How does one best to ensure the HA of an SAP HANA database? If something happens to the server supporting the in-memory database, you’ll need a way to fail over to another server, populate memory with a replicated instance of the database, and update all the references within the SAP landscape to point to SAP HANA on new infrastructure — all within seconds. That calls for a failover clustering strategy, which, particularly in a Linux environment, poses challenges of its own. Creating a failover cluster using open source-based tools such as SUSE HAE or Red Hat Enterprise Linux Pacemaker requires a significant investment in complicated scripting, and there are many opportunities for things to go wrong if there are unchecked errors in the script or if the script is out of date. If you want to add a third or fourth system to your infrastructure – as a third node in a failover cluster or as a remote system for DR support in case the entire HA failover cluster goes offline – the scripting grows even more complicated. The possibility that something will go wrong as a result of an inadvertent scripting error increases as well.

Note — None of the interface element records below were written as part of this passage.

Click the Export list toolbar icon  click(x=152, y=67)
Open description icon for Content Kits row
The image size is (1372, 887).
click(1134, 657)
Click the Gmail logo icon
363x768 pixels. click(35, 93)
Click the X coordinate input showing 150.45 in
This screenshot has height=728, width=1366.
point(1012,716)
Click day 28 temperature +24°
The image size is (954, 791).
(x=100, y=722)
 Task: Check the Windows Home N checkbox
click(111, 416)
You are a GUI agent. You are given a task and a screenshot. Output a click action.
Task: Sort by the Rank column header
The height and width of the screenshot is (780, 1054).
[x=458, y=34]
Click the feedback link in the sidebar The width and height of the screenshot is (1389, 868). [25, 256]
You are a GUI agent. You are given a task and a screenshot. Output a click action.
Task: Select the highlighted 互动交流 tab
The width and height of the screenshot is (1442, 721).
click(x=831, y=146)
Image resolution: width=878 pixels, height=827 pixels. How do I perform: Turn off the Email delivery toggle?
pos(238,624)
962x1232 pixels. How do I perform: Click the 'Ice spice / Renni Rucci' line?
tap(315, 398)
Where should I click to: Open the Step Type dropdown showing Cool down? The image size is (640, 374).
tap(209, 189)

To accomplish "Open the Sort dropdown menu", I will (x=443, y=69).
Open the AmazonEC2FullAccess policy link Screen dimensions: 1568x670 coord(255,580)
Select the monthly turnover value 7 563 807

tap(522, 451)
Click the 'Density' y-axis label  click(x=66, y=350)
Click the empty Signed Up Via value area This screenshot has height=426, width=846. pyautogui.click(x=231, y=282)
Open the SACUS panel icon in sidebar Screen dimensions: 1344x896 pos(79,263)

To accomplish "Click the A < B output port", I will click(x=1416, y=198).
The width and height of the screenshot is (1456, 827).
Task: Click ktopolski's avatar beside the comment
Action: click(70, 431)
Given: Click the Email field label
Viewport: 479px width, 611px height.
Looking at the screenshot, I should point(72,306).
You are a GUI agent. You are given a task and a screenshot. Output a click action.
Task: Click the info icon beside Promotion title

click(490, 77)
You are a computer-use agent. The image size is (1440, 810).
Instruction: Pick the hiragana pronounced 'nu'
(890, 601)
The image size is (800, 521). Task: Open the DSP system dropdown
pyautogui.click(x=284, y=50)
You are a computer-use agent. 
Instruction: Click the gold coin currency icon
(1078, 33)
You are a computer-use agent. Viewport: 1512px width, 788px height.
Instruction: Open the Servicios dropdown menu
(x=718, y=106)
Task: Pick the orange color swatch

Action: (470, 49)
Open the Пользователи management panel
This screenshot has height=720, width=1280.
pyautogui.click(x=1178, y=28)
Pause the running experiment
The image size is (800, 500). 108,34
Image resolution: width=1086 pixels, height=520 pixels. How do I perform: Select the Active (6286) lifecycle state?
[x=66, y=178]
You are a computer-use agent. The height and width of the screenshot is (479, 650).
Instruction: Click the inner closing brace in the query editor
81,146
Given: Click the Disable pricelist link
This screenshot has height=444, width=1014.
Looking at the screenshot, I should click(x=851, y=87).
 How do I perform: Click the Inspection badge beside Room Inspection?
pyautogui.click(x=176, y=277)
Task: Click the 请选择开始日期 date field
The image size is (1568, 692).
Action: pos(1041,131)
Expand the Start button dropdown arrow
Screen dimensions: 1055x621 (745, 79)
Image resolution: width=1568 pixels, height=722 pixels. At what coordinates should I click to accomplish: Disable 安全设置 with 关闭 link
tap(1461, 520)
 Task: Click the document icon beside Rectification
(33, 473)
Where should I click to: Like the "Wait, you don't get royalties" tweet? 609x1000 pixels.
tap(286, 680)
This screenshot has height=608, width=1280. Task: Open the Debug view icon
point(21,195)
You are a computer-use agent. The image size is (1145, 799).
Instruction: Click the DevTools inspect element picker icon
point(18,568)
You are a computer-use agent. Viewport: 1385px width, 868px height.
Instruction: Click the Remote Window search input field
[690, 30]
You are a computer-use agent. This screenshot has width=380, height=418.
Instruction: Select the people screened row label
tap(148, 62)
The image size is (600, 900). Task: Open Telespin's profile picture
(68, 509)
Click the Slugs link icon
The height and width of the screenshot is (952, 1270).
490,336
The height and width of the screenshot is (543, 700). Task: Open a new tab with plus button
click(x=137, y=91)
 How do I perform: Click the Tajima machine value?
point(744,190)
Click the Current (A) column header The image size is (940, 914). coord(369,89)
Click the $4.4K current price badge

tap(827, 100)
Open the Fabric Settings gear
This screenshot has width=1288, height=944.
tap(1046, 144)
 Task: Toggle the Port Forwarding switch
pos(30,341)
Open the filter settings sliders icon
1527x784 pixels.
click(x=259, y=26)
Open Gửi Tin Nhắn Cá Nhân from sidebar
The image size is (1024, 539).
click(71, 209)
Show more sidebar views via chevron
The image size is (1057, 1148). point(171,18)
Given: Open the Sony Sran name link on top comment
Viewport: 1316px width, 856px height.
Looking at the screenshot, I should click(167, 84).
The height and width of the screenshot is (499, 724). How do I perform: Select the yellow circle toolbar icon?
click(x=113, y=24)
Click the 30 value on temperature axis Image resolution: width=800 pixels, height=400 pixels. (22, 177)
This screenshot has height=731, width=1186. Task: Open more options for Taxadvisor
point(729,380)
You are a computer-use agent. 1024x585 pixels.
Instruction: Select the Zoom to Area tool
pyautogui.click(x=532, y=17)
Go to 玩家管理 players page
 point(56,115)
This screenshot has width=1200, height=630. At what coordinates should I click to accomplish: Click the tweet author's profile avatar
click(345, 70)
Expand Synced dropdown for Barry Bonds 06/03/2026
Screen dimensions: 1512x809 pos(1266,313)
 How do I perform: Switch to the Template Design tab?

An alternative approach to the kind of scripting required by open-source tools is to rely on a third-party product designed to provide clustering support and failover automation. Such solutions can simplify the creation of a multi-node Linux cluster and provide various levels of support to monitor the overall health of the cluster. Some tools will monitor only the heartbeat of the cluster nodes, but others will provide full-stack monitoring support. The tools providing full-stack support provide obvious advantages insofar as they can monitor everything from the underlying hardware to storage-, network-, and even application-level events. More sophisticated failover cluster management applications can even provide proactive responses to event alerts. An intelligent solution capable of detecting and automatically rebooting stalled processes can preemptively mitigate issues which could potentially degrade application performance or trigger a chain of faults, eventually causing a failover to the secondary cluster node. Leveraging this smart technology, unnecessary failovers are eliminated, thereby ensuring the continuity of your operations without any interruptions.
In addition to a solution designed to facilitate clustering, automated failover, and full stack monitoring, your HA infrastructure for SAP HANA will need a data replication solution that can ensure that the data in memory on the secondary node of the failover cluster is an exact replica of the data that had been in memory on the primary node. If the secondary node is suddenly called into service, it can be brought online and made operational in a minimal amount of time because the data in the secondary instance of SAP HANA is identical to the data that had in use on the primary node.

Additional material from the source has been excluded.